With years of trouble in the Nye County Treasurer’s Office coming to a head in recent months and a delayed county audit creating concerns with the Nevada Department of Taxation, Nye County officials met with the Committee on Local Government Finance on Jan. 22.
At that meeting, it was decided that the county would not be placed on the state fiscal watch list but as part of that agreement, the county is required to form a plan to resolve the underlying issues and ensure smooth financial operations in the future.
At the Nye County Commission meeting on Jan. 23, commission chairman John Koenig took the time to explain to the public what had occurred and where the county was heading on its path forward.
“Yesterday I attended a meeting with our comptroller and our new treasurer up in Carson City with the Committee on Local Government Finance to discuss the problems we have in the treasurer’s office… The decision that they made was, they want us to come up with a plan with a schedule, with time lines on how we are going to get caught up on the treasurer’s report, get the numbers correct,” Koenig stated.
He remarked that the plan would be a product of himself, Nye County Comptroller Savannah Rucker, and newly appointed Nye County Treasurer John Prudhont, which, once formed, will be presented to the commission for its approval.
It would then be presented to the Committee on Local Government Finance at the county’s next meeting with that body, set for April.
“Based on agreeing to do that… they (the finance committee) have agreed not to put us on fiscal watch. They will work with us and I think we have a very good shot at getting caught up,” Koenig said. “I think we’ll come up with a decent plan, something that is achievable by the treasurer’s office… It was an amicable meeting. They are obviously not happy that we are behind but they understand. The turnover in that department has just been horrific.”
Rucker added her thoughts on the previous day’s meeting as well.
“I want to reiterate that Nye County is not on fiscal watch. That is a key takeaway from that meeting,” Rucker emphasized. “We are under their advisory right now… The CLGF wants to provide oversight and assistance to Nye County to help us get through this hurdle that we have right now. Nye County is not under any sort of fiscal crisis or on the verge of any fiscal crisis. I have spoken to the auditor several times over the last couple of weeks and our Nye County General Fund is healthy.”

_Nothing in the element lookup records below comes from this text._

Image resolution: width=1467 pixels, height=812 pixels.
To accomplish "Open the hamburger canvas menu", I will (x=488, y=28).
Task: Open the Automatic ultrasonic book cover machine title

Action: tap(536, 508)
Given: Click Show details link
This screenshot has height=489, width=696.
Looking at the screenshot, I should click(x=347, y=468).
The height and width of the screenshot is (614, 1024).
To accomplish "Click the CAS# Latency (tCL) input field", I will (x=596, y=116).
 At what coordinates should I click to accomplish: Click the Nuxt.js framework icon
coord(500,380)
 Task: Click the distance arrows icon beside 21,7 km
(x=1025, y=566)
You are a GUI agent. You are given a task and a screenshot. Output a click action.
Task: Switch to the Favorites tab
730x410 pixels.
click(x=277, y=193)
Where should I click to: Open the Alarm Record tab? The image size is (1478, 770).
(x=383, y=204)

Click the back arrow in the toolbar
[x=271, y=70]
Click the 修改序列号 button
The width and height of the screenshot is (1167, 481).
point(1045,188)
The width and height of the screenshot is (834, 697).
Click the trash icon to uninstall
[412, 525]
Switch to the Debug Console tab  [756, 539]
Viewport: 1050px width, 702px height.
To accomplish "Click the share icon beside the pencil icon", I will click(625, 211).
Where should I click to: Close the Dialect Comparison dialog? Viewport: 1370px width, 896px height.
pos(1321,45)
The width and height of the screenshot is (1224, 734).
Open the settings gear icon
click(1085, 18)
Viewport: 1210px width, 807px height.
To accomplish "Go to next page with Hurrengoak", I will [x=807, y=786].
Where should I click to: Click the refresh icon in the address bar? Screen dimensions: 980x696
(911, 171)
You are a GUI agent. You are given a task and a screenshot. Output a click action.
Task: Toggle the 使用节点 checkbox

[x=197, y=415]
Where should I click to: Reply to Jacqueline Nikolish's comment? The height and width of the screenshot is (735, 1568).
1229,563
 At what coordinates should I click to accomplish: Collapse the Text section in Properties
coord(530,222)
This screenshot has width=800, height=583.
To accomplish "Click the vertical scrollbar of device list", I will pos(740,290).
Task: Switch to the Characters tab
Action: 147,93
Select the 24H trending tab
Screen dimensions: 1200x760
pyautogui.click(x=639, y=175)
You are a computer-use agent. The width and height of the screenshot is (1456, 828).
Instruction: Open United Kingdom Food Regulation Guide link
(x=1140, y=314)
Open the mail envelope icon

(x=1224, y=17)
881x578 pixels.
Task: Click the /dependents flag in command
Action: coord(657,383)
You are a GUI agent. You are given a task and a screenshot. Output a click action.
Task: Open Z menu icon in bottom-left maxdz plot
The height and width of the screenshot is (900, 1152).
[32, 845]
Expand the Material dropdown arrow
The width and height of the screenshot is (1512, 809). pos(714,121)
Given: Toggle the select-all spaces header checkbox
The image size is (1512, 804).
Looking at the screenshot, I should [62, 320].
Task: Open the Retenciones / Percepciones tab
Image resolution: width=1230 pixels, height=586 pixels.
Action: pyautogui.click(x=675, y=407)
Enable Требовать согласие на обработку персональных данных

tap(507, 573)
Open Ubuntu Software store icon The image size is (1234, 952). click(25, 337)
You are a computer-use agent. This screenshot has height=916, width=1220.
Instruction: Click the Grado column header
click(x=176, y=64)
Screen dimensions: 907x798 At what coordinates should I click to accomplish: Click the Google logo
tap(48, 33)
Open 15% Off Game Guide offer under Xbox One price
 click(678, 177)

Rucker said the delayed county audit for fiscal year 2017-2018 should be ready by the end of January, a key component for satisfying the Committee on Local Government Finance, which did not want to see further delays.
“The goal is to not be on fiscal watch,” Rucker said. “That effects the county’s finances, it effects our ability to seek bonds, to refinance bonds, any type of fiscal issue surrounding Nye County is affected by that.”
Prudhont concurred that the meeting with the Committee on Local Government Finance had been productive and he was pleased to take that body up on its offer of assistance with the current situation. Prudhont then honed in on what he felt would be challenges when it comes to bringing the county completely up to date on its financial reports.
“We’ve (treasurer’s office) obviously had a problem for years and that problem is leadership. That problem has yielded us not having the bank reconciliations done or the treasurer’s report done, as you know, since Nov. 2017,” Prudhont stated. He touched on the fact that the county had contracted with its outside auditor, Dan McArthur, to perform the bank reconciliations up until the end of fiscal year 2018, June 30 of last year, detailing that even with that additional help, the treasurer’s office would still be six to seven months behind on its reports.
Prudhont put forward several options that could be considered when formulating the corrective action plan to fix this issue, including the concept of contracting either McArthur or another outside firm to bring the county books up to date as of Dec. 2018.
He said one of his main concerns with being six months behind in the reports is that this constitutes a violation of Nevada Revised Statute and his goal was to relieve the treasurer’s office of those violations.
Discussion on the possible actions to be taken ensued until Koenig interjected to note that such talks would be pointless until the actual plan had been formulated.
“Part of that plan is going to say who is going to do what, who is going to do it when and how long it is going to take them to do it,” Koenig asserted. “Whatever it comes out to be, we are going to lay it out in a plan with milestones.” Koenig said the decision on who would do the catch-up work, whether the treasurer’s office staff or an outside person or any other possible solution, would be made when he, Rucker and Prudhont all sat down together.
“We can sit here right now and throw this back and forth as long as we want and we’ll get nowhere. Because we have to sit down and decide… how we’re going to fix the problem, not necessarily as quickly as possible, but how we’re going to fix it, and accurately taking into account how much money it’s going to cost,” Koenig said.